Quand j'étais plus jeune, j'avais un grand oncle avec qui faire un trajet en voiture prenait le double du temps prévu: il ne cessait de s'arrêter pour regarder une pierre, un arbre, une fleur... Il était de ceux qui considèrent que pour aller d'un point A à un point B, il y a bien mieux à faire que suivre la route la plus courte.
Un jour, alors qu'il me racontait une de ces histoires venues d'un autre temps, il m'a parlé d'un ouvrier italien qui travaillait avec lui aux champs et répondait toujours, quand on lui disait comment faire :
"Ne me donne pas de conseil, je suis assez grand pour me planter tout seul".

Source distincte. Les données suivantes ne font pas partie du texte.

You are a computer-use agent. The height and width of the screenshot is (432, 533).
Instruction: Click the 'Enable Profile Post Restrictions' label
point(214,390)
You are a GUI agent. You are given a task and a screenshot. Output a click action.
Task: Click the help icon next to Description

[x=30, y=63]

J'ai immédiatement adopté cette phrase. Pas pour sa première partie, car je suis friande de conseils avisés, mais pour la seconde. Sous ses allures antinomiques, elle érige l'erreur en réussite, et ce faisant, ouvre les portes du labyrinthe de la réalité, dit aussi infini des possibles, ou jardin des sentiers qui bifurquent, pour Jorge Luis Borges.

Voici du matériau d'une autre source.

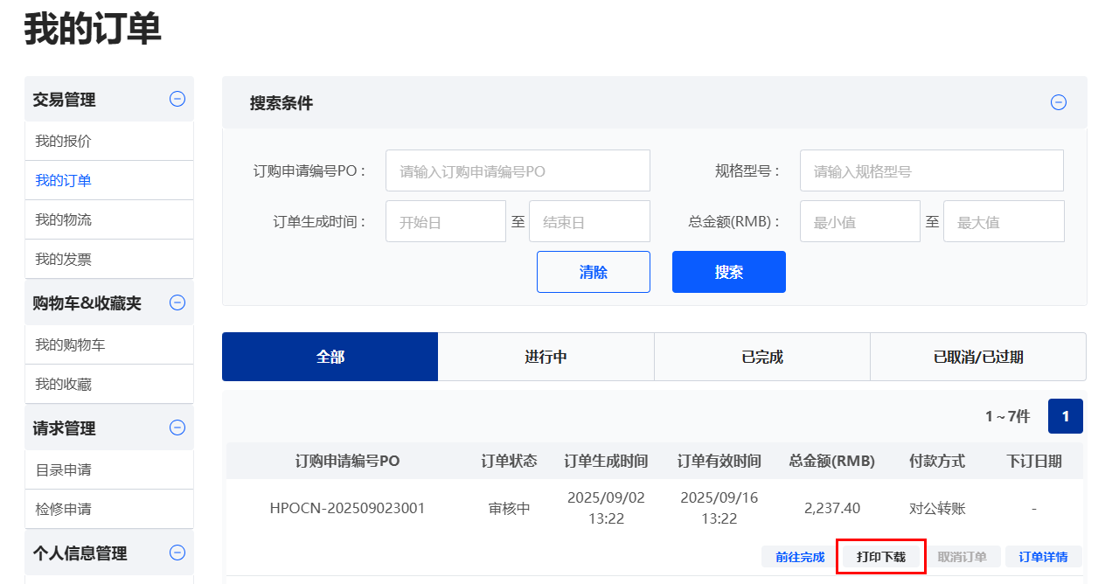
Task: Click the blue 搜索 button
Action: [728, 272]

Et si pour être soi, on avait le droit de se perdre? D'aller du point A au point B en prenant des sentiers qui s'ouvrent partout, à chaque instant, et évoluent au fil du temps? Et par la même occasion, s'autoriser la marge nécessaire à l'erreur, celle qui crée les failles où se glissent la lumière, l'âme, la créativité: cette chose aux mille noms qui n'est autre que la justesse de l'expression de notre Être?

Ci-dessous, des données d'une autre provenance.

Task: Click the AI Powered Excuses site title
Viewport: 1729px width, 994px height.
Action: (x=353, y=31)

Et si la danse nous permettait d'entrer les yeux ouverts dans le royaume des sentiers qui bifurquent, rendant perceptibles les chemins qui dansent en filigrane autour de nous? Et si la danse prenait la place de la paralysie lorsque, face à un embranchement, on se prend à croire qu'il existe une bonne voie, aveugles que nous sommes à tous les interstices? A la danse des sentiers mouvants?
Alors, on danse?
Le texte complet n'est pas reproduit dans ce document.